In an exemplary client-server environment, a monitoring application executing on a client computer can communicate any changes in its set of saved images to a server computer at substantially any time prior to, concurrently with, or following a user's log-in to the client computer. Some embodiments, may communicate detections of objectionable content in substantially real time, whereas other embodiments may prefer to communicate such detections in a batch mode to reduce the burden on network resources during peak usage periods.

An administration process can permit the an administrator to in the first instance see the number of images detected on each system and the administrator can then query individual systems to retrieve the stored images containing objectionable content. The administration process can further provide a number of additional functions, such as changing the sensitivity threshold and/or deleting the cache contents on one or more monitored computers.

Although the disclosed technology has been described with reference to specific embodiments, it is not intended that such details should be regarded as limitations upon the scope of the invention.

Claims

1. A method of detecting objectionable content within a displayed image, the method comprising:

maintaining a list of windows-of-interest, each of the windows-of-interest being capable of displaying at least one graphical image therein;

intercepting messages associated with the windows-of-interest;

in response to at least one of the intercepted messages directed at a particular one of the windows-of-interest, analyzing pixel groupings of at least one particular graphical image displayed therein to compute a probability that the analyzed graphical image includes objectionable content; and

based on the computed probability, classifying the analyzed graphical image as being objectionable.
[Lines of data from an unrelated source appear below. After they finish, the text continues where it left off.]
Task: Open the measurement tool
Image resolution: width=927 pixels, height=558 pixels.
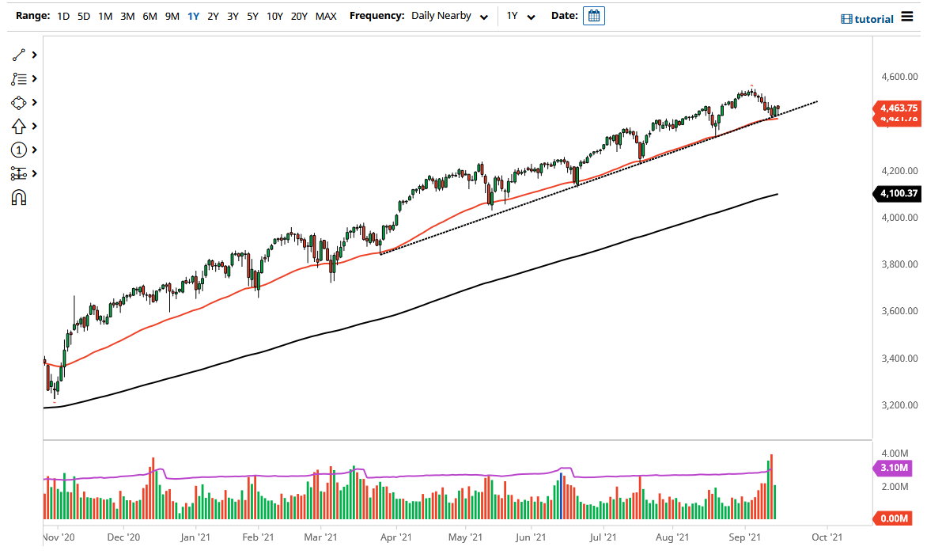Action: pyautogui.click(x=17, y=173)
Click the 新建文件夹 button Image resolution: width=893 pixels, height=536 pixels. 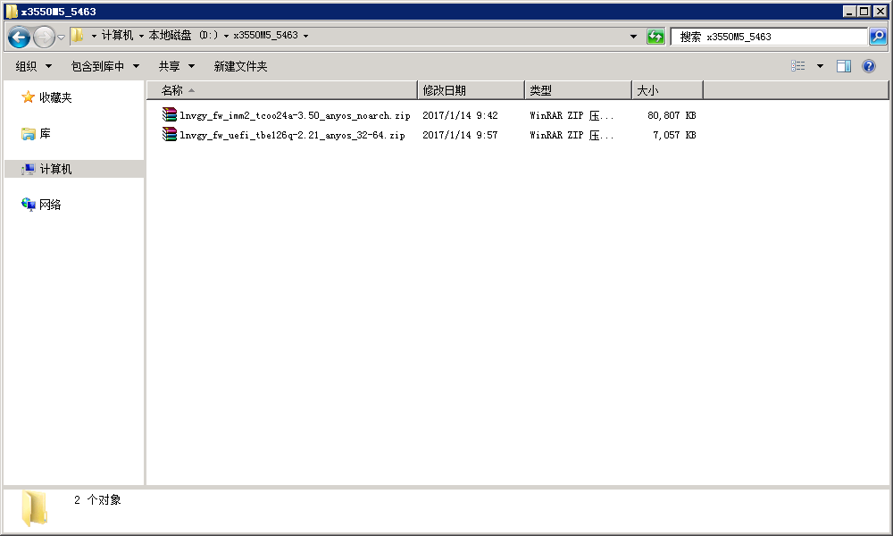pos(240,66)
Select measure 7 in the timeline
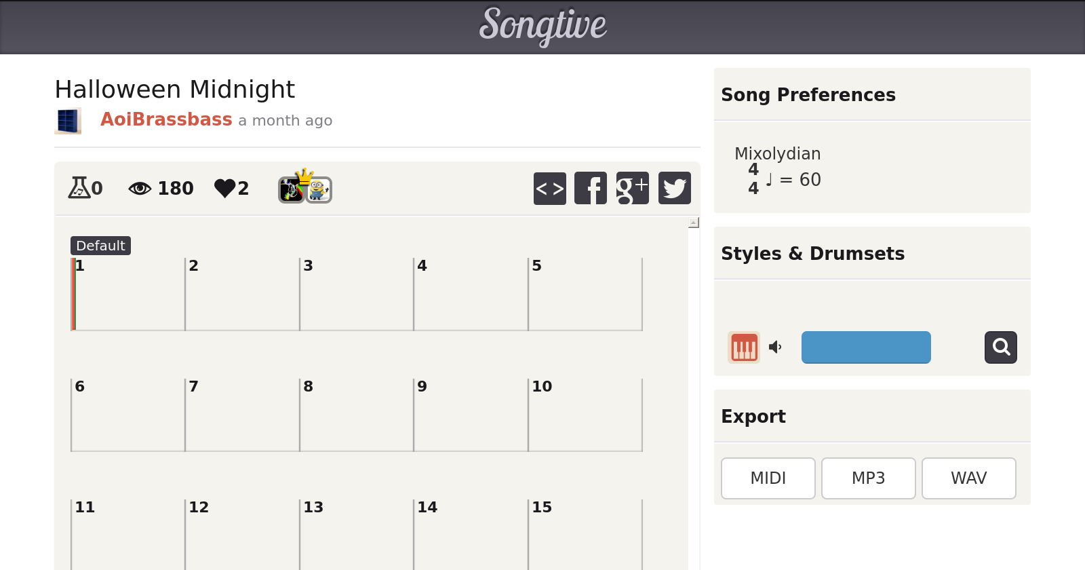 241,415
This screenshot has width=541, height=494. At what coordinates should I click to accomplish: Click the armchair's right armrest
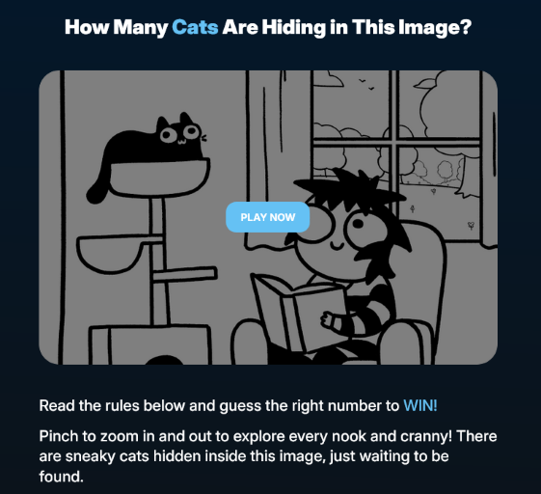[x=405, y=340]
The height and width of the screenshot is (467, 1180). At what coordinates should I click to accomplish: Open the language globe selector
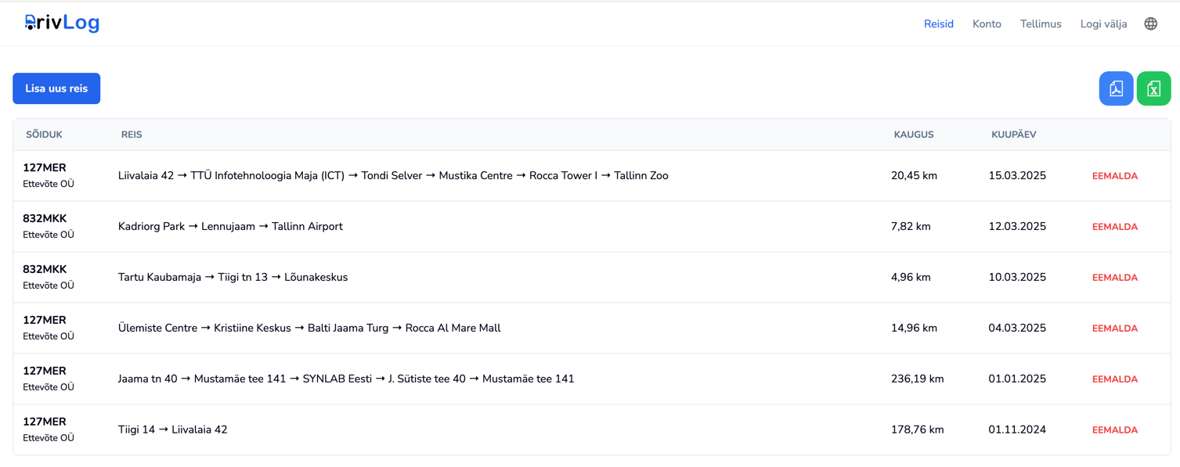point(1150,23)
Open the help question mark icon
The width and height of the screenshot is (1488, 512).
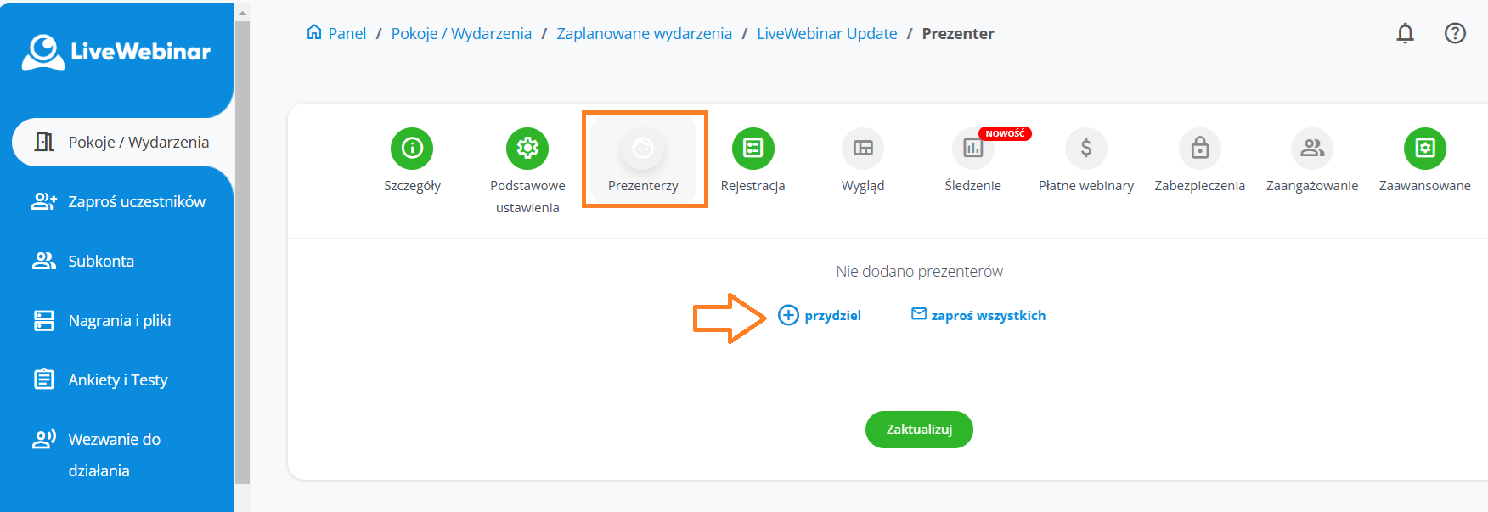coord(1455,33)
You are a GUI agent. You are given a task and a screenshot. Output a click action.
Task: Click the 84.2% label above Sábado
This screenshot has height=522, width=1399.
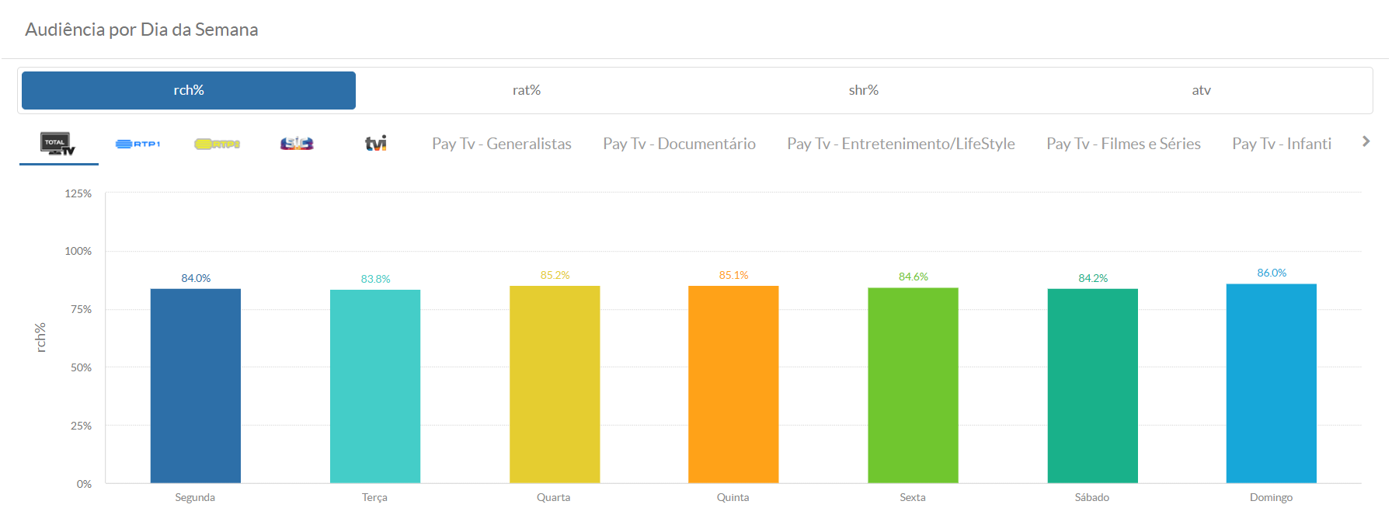tap(1093, 278)
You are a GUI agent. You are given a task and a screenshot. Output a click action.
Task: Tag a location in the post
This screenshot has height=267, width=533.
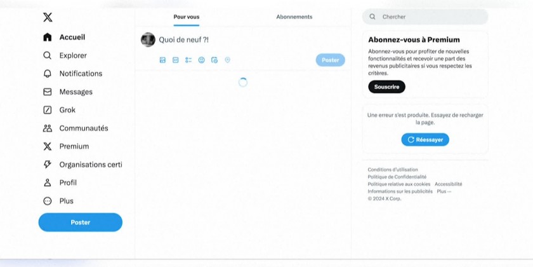(227, 60)
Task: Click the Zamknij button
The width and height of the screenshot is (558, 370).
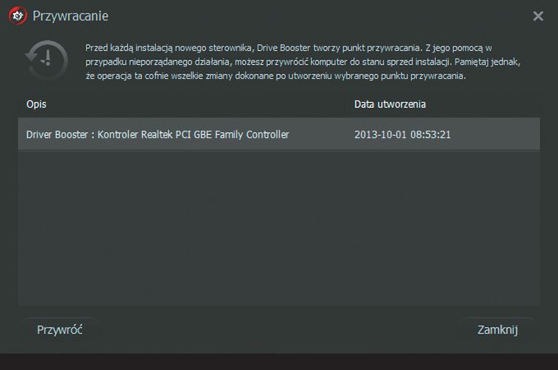Action: click(497, 330)
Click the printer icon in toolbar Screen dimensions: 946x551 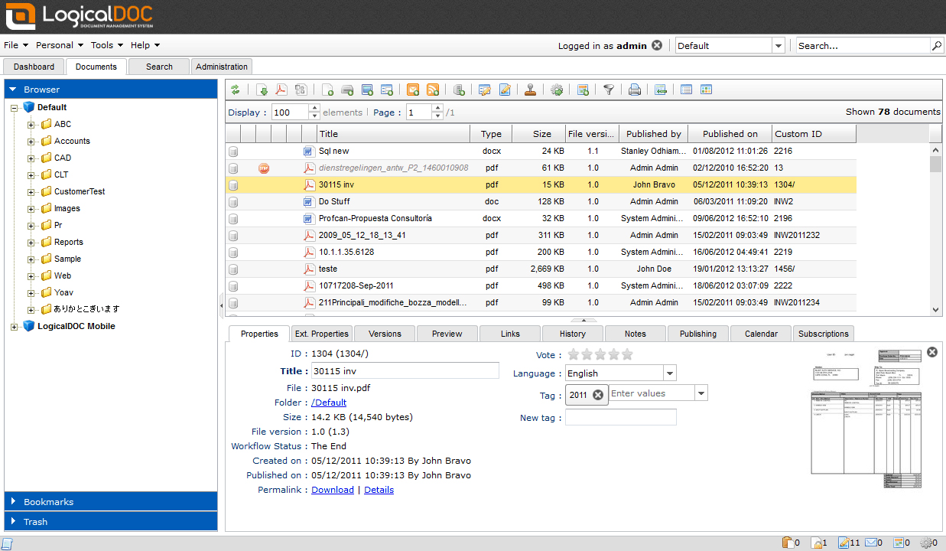[634, 90]
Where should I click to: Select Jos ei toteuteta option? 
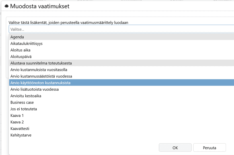[x=24, y=109]
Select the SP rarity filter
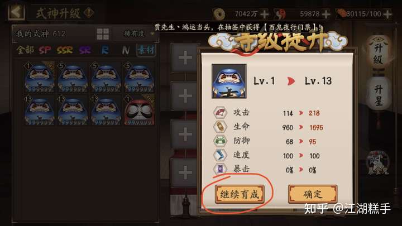 point(45,50)
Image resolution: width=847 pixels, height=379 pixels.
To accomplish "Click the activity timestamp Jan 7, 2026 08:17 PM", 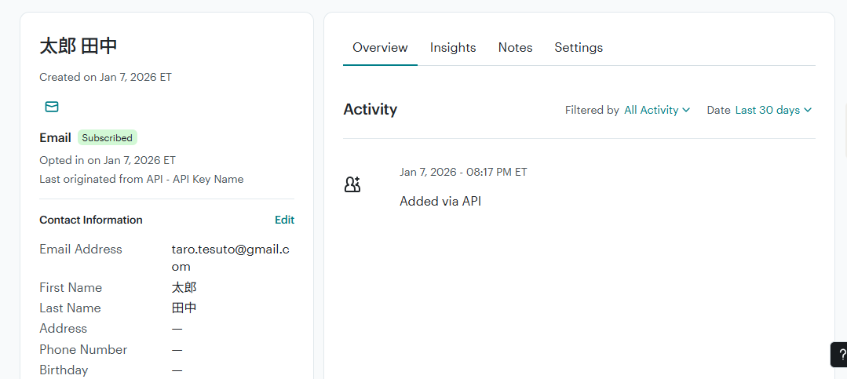I will tap(463, 172).
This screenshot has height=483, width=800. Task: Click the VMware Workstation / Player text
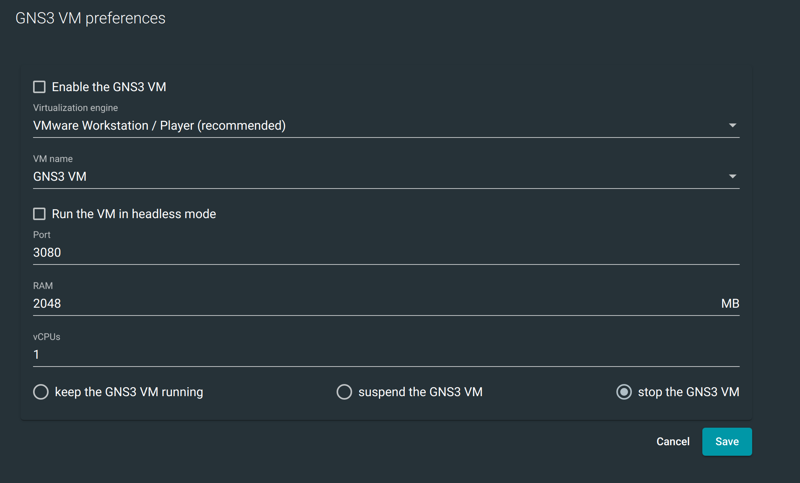159,125
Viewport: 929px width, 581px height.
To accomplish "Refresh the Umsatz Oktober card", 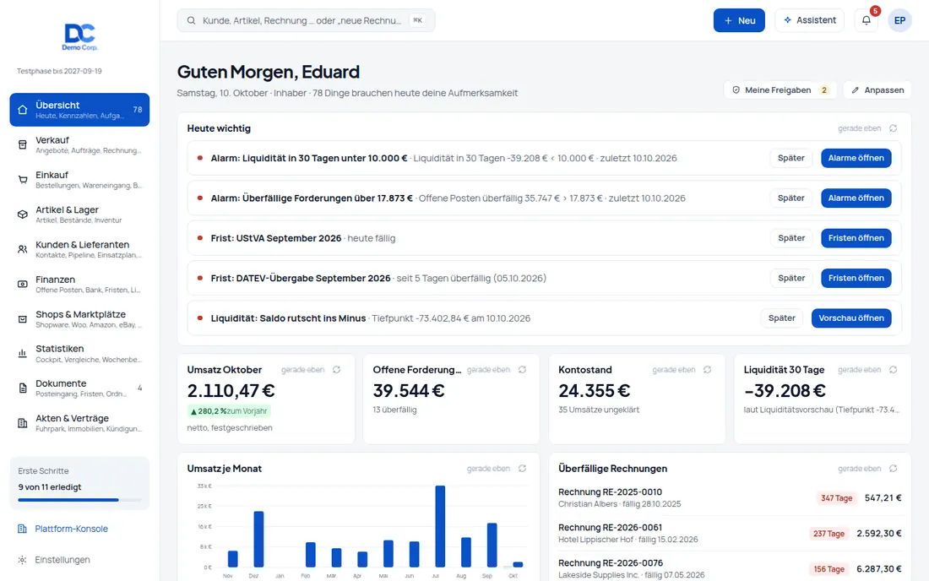I will click(x=336, y=370).
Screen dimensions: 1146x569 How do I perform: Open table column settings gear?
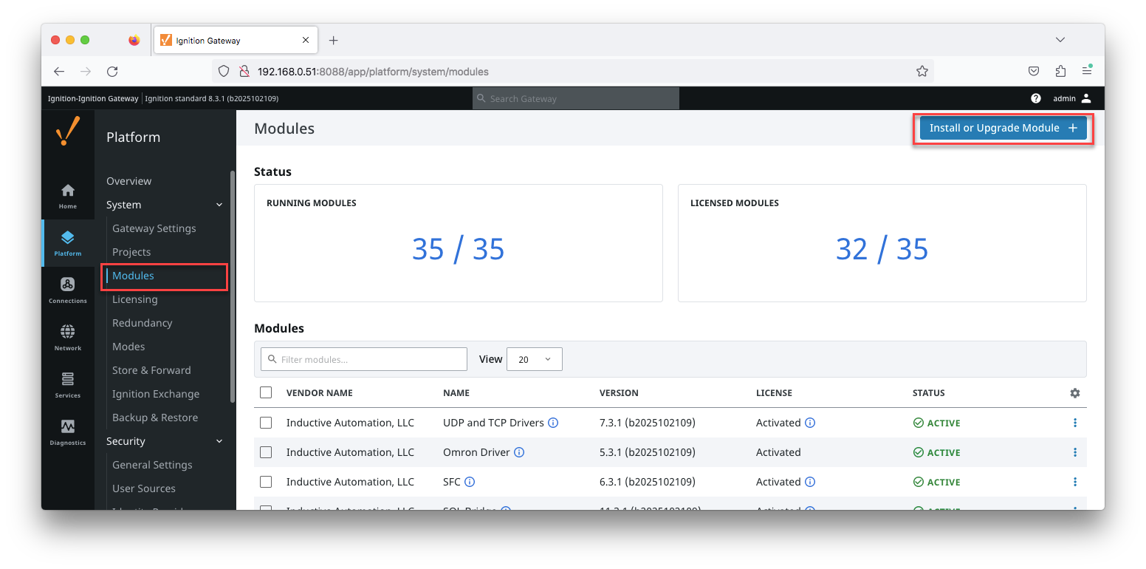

2. The method of claim 1, wherein objectionable content corresponds to at least one of a pornographic content, a pedophilic content, an illegal content, an immoral content, and a user-specified content.

3. The method of claim 1, wherein the intercepted messages correspond to messages issued by an operating system executing on a digital data processing device.

4. The method of claim 3, wherein the intercepted messages are based on a user interaction with at least one of the windows-of-interest.

5. The method of claim 4, wherein the user interaction corresponds to at least one of a mouse movement and a keyboard entry.

6. The method of claim 1, wherein the intercepted messages correspond to changes in the graphical images displayed within the windows-of-interest.

7. The method of claim 1, wherein the list of windows-of-interest includes a status of such windows.

8. The method of claim 1, wherein the pixel groupings correspond to subsets of pixels within quadrants of the particular window-of-interest and within a central region of the graphical image displayed in the particular window-of-interest.

9. The method of claim 1, wherein analyzing pixel groupings comprises evaluating color attributes of substantially adjacent pixels.

10. The method of claim 1, wherein the graphical images displayed within the windows-of-interest originate from at least one of a file on a DVD, a file on a CD, a file on a computer-readable memory, a segment of streaming video, and a digital representation of a photograph.

11. The method of claim 1, further comprising:

detecting formation of a plurality of windows; and

identifying the windows-of-interest from the plurality of windows based on at least one of a window size, a window visibility, and a window classification.

12. The method of claim 1, further comprising:

re-analyzing the pixel groupings at periodic time intervals;

re-computing the probability that the analyzed graphical image includes objectionable content based on at least some time-based changes in the pixel attributes of corresponding pixel groupings; and

re-classifying the analyzed graphical image based on the re-computed probability.

13. The method of claim 1, wherein each of the steps are performed on a client computer displaying the windows-of-interest and the method further comprises transmitting indicia of the classified image from the client computer to an administration software process executing on a server computer.